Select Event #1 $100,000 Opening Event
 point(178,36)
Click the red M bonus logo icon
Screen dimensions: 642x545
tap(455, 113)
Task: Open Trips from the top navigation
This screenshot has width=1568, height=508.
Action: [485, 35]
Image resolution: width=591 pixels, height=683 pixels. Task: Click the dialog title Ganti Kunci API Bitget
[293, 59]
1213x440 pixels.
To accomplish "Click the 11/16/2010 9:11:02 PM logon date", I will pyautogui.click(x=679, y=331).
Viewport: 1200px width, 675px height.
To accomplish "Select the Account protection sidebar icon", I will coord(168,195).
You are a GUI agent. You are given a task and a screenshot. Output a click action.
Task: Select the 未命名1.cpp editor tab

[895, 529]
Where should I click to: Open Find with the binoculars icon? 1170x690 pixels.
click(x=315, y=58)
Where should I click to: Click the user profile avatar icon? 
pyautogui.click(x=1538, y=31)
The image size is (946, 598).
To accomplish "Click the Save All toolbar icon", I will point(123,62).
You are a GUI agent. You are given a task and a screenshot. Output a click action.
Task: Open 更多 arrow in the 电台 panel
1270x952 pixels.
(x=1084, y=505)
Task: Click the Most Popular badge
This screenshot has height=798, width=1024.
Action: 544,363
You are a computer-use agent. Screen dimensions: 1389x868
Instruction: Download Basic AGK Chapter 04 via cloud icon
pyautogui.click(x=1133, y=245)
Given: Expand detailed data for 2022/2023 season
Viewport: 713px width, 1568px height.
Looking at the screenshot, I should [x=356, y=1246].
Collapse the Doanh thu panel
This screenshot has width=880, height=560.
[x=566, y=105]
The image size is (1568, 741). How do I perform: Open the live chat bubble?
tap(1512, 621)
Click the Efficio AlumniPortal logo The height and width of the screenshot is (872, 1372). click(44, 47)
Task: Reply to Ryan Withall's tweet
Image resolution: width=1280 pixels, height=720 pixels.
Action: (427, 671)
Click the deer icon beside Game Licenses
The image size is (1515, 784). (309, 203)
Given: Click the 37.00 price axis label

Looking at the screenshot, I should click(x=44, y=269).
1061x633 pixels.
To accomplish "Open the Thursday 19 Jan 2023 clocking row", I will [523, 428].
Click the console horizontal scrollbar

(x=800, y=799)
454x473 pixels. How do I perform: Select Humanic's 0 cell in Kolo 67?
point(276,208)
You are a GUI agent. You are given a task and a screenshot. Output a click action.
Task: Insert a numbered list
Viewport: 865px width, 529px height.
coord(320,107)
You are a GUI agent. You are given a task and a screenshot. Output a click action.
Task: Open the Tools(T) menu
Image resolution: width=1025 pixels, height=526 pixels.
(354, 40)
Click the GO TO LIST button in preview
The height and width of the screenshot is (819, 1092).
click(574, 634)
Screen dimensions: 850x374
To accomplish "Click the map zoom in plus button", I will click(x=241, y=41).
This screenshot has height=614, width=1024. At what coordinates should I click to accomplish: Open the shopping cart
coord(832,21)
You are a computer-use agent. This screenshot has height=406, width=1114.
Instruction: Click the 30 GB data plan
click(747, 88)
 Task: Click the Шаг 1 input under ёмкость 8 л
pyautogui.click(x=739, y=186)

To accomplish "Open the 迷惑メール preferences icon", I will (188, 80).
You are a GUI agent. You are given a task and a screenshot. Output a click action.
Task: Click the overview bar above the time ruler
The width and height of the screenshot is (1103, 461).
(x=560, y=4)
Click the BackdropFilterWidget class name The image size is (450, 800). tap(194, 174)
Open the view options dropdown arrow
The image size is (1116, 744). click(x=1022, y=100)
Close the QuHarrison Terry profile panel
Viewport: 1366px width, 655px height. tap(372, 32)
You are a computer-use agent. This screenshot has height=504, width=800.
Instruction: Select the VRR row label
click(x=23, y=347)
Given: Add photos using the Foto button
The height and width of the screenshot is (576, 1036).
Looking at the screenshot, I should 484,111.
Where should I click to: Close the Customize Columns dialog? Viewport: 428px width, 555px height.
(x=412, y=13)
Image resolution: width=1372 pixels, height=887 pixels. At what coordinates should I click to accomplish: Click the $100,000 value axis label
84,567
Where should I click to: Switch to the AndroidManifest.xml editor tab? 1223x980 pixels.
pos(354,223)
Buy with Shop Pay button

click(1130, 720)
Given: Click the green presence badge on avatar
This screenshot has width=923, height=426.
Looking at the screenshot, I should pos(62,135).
───
- [Required action]:
All records shown above are to be given again verbatim.

- [Completed task]:
Select Event #1 $100,000 Opening Event
 point(178,36)
Click the red M bonus logo icon
Screen dimensions: 642x545
tap(455, 113)
Task: Open Trips from the top navigation
This screenshot has width=1568, height=508.
Action: [485, 35]
Image resolution: width=591 pixels, height=683 pixels. Task: Click the dialog title Ganti Kunci API Bitget
[293, 59]
1213x440 pixels.
To accomplish "Click the 11/16/2010 9:11:02 PM logon date", I will pyautogui.click(x=679, y=331).
Viewport: 1200px width, 675px height.
To accomplish "Select the Account protection sidebar icon", I will coord(168,195).
You are a GUI agent. You are given a task and a screenshot. Output a click action.
Task: Select the 未命名1.cpp editor tab

[895, 529]
Where should I click to: Open Find with the binoculars icon? 1170x690 pixels.
click(x=315, y=58)
Where should I click to: Click the user profile avatar icon? 
pyautogui.click(x=1538, y=31)
The image size is (946, 598).
To accomplish "Click the Save All toolbar icon", I will point(123,62).
You are a GUI agent. You are given a task and a screenshot. Output a click action.
Task: Open 更多 arrow in the 电台 panel
1270x952 pixels.
(x=1084, y=505)
Task: Click the Most Popular badge
This screenshot has height=798, width=1024.
Action: 544,363
You are a computer-use agent. Screen dimensions: 1389x868
Instruction: Download Basic AGK Chapter 04 via cloud icon
pyautogui.click(x=1133, y=245)
Given: Expand detailed data for 2022/2023 season
Viewport: 713px width, 1568px height.
Looking at the screenshot, I should [x=356, y=1246].
Collapse the Doanh thu panel
This screenshot has width=880, height=560.
[x=566, y=105]
The image size is (1568, 741). How do I perform: Open the live chat bubble?
tap(1512, 621)
Click the Efficio AlumniPortal logo The height and width of the screenshot is (872, 1372). click(44, 47)
Task: Reply to Ryan Withall's tweet
Image resolution: width=1280 pixels, height=720 pixels.
Action: (427, 671)
Click the deer icon beside Game Licenses
The image size is (1515, 784). (309, 203)
Given: Click the 37.00 price axis label

Looking at the screenshot, I should click(x=44, y=269).
1061x633 pixels.
To accomplish "Open the Thursday 19 Jan 2023 clocking row", I will [523, 428].
Click the console horizontal scrollbar

(x=800, y=799)
454x473 pixels. How do I perform: Select Humanic's 0 cell in Kolo 67?
point(276,208)
You are a GUI agent. You are given a task and a screenshot. Output a click action.
Task: Insert a numbered list
Viewport: 865px width, 529px height.
coord(320,107)
You are a GUI agent. You are given a task and a screenshot. Output a click action.
Task: Open the Tools(T) menu
Image resolution: width=1025 pixels, height=526 pixels.
(354, 40)
Click the GO TO LIST button in preview
The height and width of the screenshot is (819, 1092).
click(574, 634)
Screen dimensions: 850x374
To accomplish "Click the map zoom in plus button", I will click(x=241, y=41).
This screenshot has height=614, width=1024. At what coordinates should I click to accomplish: Open the shopping cart
coord(832,21)
You are a computer-use agent. This screenshot has height=406, width=1114.
Instruction: Click the 30 GB data plan
click(747, 88)
 Task: Click the Шаг 1 input under ёмкость 8 л
pyautogui.click(x=739, y=186)

To accomplish "Open the 迷惑メール preferences icon", I will (188, 80).
You are a GUI agent. You are given a task and a screenshot. Output a click action.
Task: Click the overview bar above the time ruler
The width and height of the screenshot is (1103, 461).
(x=560, y=4)
Click the BackdropFilterWidget class name The image size is (450, 800). tap(194, 174)
Open the view options dropdown arrow
The image size is (1116, 744). click(x=1022, y=100)
Close the QuHarrison Terry profile panel
Viewport: 1366px width, 655px height. tap(372, 32)
You are a computer-use agent. This screenshot has height=504, width=800.
Instruction: Select the VRR row label
click(x=23, y=347)
Given: Add photos using the Foto button
The height and width of the screenshot is (576, 1036).
Looking at the screenshot, I should 484,111.
Where should I click to: Close the Customize Columns dialog? Viewport: 428px width, 555px height.
(x=412, y=13)
Image resolution: width=1372 pixels, height=887 pixels. At what coordinates should I click to accomplish: Click the $100,000 value axis label
84,567
Where should I click to: Switch to the AndroidManifest.xml editor tab? 1223x980 pixels.
pos(354,223)
Buy with Shop Pay button

click(1130, 720)
Given: Click the green presence badge on avatar
This screenshot has width=923, height=426.
Looking at the screenshot, I should pos(62,135).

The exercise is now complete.